YOUR OBJECTIVE:
Copy the following records verbatim.

***

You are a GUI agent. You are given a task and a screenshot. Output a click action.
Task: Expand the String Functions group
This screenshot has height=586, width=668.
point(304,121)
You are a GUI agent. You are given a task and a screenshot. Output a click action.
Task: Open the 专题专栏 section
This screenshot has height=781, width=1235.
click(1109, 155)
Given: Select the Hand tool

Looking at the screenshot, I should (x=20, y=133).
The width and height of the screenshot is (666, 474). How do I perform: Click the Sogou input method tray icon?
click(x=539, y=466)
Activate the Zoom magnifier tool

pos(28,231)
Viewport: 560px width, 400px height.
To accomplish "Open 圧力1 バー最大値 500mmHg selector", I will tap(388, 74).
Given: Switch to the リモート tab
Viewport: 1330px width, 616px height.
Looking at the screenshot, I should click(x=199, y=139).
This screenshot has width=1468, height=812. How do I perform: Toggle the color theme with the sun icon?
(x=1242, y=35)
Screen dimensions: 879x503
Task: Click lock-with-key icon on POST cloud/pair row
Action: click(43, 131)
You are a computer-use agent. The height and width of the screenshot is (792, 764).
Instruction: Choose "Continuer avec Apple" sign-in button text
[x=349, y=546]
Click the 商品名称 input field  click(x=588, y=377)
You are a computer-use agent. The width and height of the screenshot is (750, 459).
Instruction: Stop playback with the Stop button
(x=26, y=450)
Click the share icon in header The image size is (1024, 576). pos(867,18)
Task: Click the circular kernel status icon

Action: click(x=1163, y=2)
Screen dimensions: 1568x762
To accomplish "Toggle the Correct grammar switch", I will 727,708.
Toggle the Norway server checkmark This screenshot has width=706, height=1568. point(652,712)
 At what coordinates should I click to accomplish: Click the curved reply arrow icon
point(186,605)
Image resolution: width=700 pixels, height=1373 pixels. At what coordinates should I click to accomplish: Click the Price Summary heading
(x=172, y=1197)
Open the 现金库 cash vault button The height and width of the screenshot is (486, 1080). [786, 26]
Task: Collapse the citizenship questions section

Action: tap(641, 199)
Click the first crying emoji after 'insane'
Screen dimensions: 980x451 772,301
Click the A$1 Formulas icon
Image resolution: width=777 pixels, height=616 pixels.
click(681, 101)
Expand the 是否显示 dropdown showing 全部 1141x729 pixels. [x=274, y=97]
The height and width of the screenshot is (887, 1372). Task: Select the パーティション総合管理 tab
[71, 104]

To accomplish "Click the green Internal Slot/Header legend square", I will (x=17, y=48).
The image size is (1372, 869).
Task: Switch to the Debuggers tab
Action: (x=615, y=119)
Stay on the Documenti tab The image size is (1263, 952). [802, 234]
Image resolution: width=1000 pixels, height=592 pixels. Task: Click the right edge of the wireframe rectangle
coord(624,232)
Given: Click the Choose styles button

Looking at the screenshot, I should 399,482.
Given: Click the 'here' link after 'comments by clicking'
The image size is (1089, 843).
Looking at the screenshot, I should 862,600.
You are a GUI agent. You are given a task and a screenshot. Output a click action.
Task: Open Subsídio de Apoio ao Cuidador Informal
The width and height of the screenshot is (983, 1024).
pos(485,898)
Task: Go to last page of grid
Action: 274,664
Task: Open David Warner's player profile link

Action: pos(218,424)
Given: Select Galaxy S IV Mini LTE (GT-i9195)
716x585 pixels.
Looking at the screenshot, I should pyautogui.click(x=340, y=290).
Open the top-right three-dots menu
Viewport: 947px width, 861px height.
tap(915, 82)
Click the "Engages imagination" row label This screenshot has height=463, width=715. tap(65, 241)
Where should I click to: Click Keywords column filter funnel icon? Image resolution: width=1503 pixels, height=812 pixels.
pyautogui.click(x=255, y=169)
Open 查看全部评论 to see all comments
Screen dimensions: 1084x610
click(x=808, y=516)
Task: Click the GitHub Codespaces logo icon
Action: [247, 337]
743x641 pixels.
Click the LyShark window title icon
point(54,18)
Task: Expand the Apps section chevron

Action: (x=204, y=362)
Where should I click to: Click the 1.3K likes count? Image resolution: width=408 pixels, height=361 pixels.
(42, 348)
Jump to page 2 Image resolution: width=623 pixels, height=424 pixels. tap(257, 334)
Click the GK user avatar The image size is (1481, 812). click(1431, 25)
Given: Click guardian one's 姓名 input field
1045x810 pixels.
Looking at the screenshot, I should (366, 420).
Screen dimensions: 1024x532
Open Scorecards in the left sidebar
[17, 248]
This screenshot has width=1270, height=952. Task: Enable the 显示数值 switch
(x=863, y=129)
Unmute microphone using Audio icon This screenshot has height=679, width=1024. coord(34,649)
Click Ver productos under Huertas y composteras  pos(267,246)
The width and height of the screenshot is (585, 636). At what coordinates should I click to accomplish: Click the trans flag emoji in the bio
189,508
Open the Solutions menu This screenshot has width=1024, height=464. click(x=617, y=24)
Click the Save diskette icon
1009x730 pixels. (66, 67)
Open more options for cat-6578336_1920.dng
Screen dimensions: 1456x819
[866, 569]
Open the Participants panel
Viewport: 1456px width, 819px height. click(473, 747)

***

ANSWER TO THE TASK:
You are a GUI agent. You are given a task and a screenshot. Output a click action.
Task: Expand the String Functions group
This screenshot has height=586, width=668.
point(304,121)
You are a GUI agent. You are given a task and a screenshot. Output a click action.
Task: Open the 专题专栏 section
This screenshot has height=781, width=1235.
click(1109, 155)
Given: Select the Hand tool

Looking at the screenshot, I should (x=20, y=133).
The width and height of the screenshot is (666, 474). How do I perform: Click the Sogou input method tray icon?
click(x=539, y=466)
Activate the Zoom magnifier tool

pos(28,231)
Viewport: 560px width, 400px height.
To accomplish "Open 圧力1 バー最大値 500mmHg selector", I will tap(388, 74).
Given: Switch to the リモート tab
Viewport: 1330px width, 616px height.
Looking at the screenshot, I should click(x=199, y=139).
This screenshot has width=1468, height=812. How do I perform: Toggle the color theme with the sun icon?
(x=1242, y=35)
Screen dimensions: 879x503
Task: Click lock-with-key icon on POST cloud/pair row
Action: click(43, 131)
You are a computer-use agent. The height and width of the screenshot is (792, 764).
Instruction: Choose "Continuer avec Apple" sign-in button text
[x=349, y=546]
Click the 商品名称 input field  click(x=588, y=377)
You are a computer-use agent. The width and height of the screenshot is (750, 459).
Instruction: Stop playback with the Stop button
(x=26, y=450)
Click the share icon in header The image size is (1024, 576). pos(867,18)
Task: Click the circular kernel status icon

Action: click(x=1163, y=2)
Screen dimensions: 1568x762
To accomplish "Toggle the Correct grammar switch", I will 727,708.
Toggle the Norway server checkmark This screenshot has width=706, height=1568. point(652,712)
 At what coordinates should I click to accomplish: Click the curved reply arrow icon
point(186,605)
Image resolution: width=700 pixels, height=1373 pixels. At what coordinates should I click to accomplish: Click the Price Summary heading
(x=172, y=1197)
Open the 现金库 cash vault button The height and width of the screenshot is (486, 1080). [786, 26]
Task: Collapse the citizenship questions section

Action: tap(641, 199)
Click the first crying emoji after 'insane'
Screen dimensions: 980x451 772,301
Click the A$1 Formulas icon
Image resolution: width=777 pixels, height=616 pixels.
click(681, 101)
Expand the 是否显示 dropdown showing 全部 1141x729 pixels. [x=274, y=97]
The height and width of the screenshot is (887, 1372). Task: Select the パーティション総合管理 tab
[71, 104]

To accomplish "Click the green Internal Slot/Header legend square", I will (x=17, y=48).
The image size is (1372, 869).
Task: Switch to the Debuggers tab
Action: (x=615, y=119)
Stay on the Documenti tab The image size is (1263, 952). [802, 234]
Image resolution: width=1000 pixels, height=592 pixels. Task: Click the right edge of the wireframe rectangle
coord(624,232)
Given: Click the Choose styles button

Looking at the screenshot, I should 399,482.
Given: Click the 'here' link after 'comments by clicking'
The image size is (1089, 843).
Looking at the screenshot, I should 862,600.
You are a GUI agent. You are given a task and a screenshot. Output a click action.
Task: Open Subsídio de Apoio ao Cuidador Informal
The width and height of the screenshot is (983, 1024).
pos(485,898)
Task: Go to last page of grid
Action: 274,664
Task: Open David Warner's player profile link

Action: pos(218,424)
Given: Select Galaxy S IV Mini LTE (GT-i9195)
716x585 pixels.
Looking at the screenshot, I should pyautogui.click(x=340, y=290).
Open the top-right three-dots menu
Viewport: 947px width, 861px height.
tap(915, 82)
Click the "Engages imagination" row label This screenshot has height=463, width=715. tap(65, 241)
Where should I click to: Click Keywords column filter funnel icon? Image resolution: width=1503 pixels, height=812 pixels.
pyautogui.click(x=255, y=169)
Open 查看全部评论 to see all comments
Screen dimensions: 1084x610
click(x=808, y=516)
Task: Click the GitHub Codespaces logo icon
Action: [247, 337]
743x641 pixels.
Click the LyShark window title icon
point(54,18)
Task: Expand the Apps section chevron

Action: (x=204, y=362)
Where should I click to: Click the 1.3K likes count? Image resolution: width=408 pixels, height=361 pixels.
(42, 348)
Jump to page 2 Image resolution: width=623 pixels, height=424 pixels. tap(257, 334)
Click the GK user avatar The image size is (1481, 812). click(1431, 25)
Given: Click guardian one's 姓名 input field
1045x810 pixels.
Looking at the screenshot, I should (366, 420).
Screen dimensions: 1024x532
Open Scorecards in the left sidebar
[17, 248]
This screenshot has width=1270, height=952. Task: Enable the 显示数值 switch
(x=863, y=129)
Unmute microphone using Audio icon This screenshot has height=679, width=1024. coord(34,649)
Click Ver productos under Huertas y composteras  pos(267,246)
The width and height of the screenshot is (585, 636). At what coordinates should I click to accomplish: Click the trans flag emoji in the bio
189,508
Open the Solutions menu This screenshot has width=1024, height=464. click(x=617, y=24)
Click the Save diskette icon
1009x730 pixels. (66, 67)
Open more options for cat-6578336_1920.dng
Screen dimensions: 1456x819
[866, 569]
Open the Participants panel
Viewport: 1456px width, 819px height. click(473, 747)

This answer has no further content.